Instructions for the task. When you reach the line containing "خبرگزاری (339, 15)", start transcribing exactly and continue through the last line of the data, skipping every picture.

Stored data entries
________________________

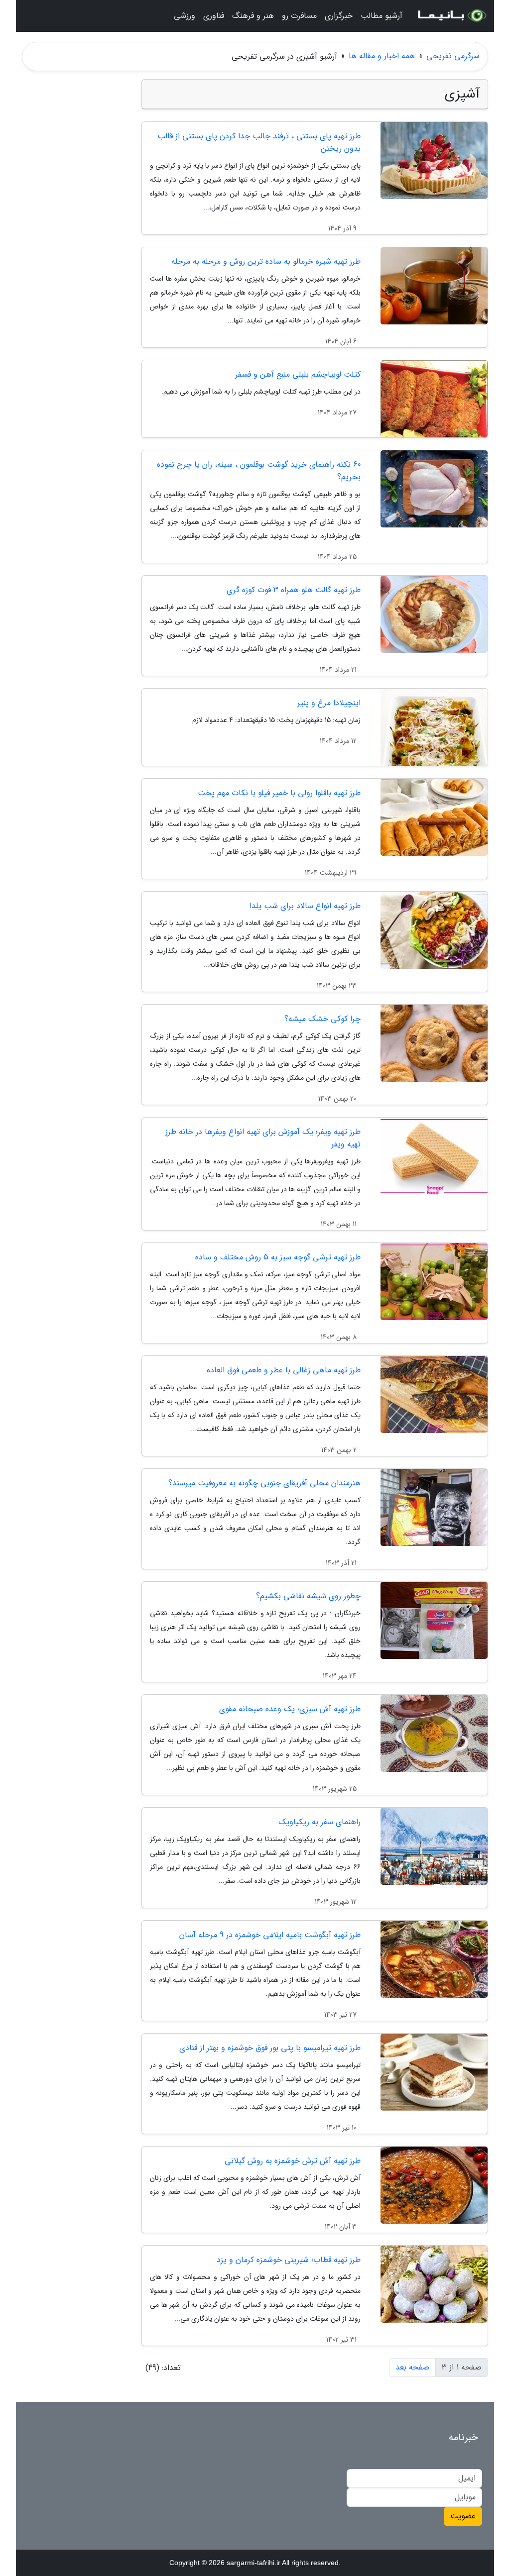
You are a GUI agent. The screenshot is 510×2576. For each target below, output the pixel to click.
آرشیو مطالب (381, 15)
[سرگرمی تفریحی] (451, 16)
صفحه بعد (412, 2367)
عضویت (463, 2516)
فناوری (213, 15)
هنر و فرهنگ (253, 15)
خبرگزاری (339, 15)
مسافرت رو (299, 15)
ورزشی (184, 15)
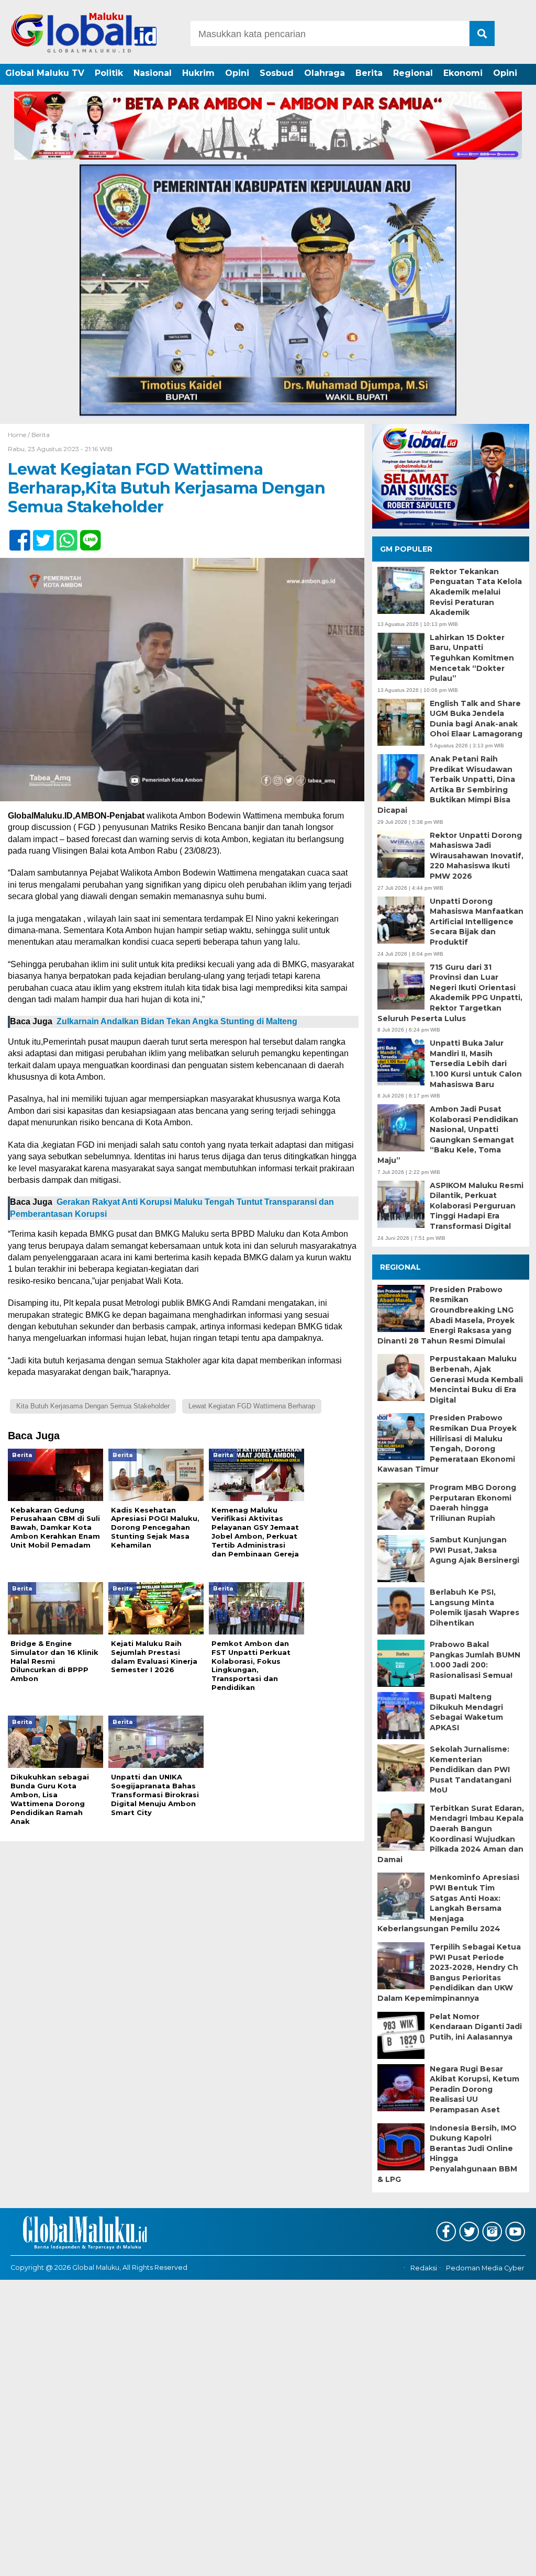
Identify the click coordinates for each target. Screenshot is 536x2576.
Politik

________________________

Solution for this problem.
خبرگزاری (339, 15)
مسافرت رو (299, 15)
ورزشی (184, 15)
Identify the click coordinates for each target. Screenshot is 536x2576.
Politik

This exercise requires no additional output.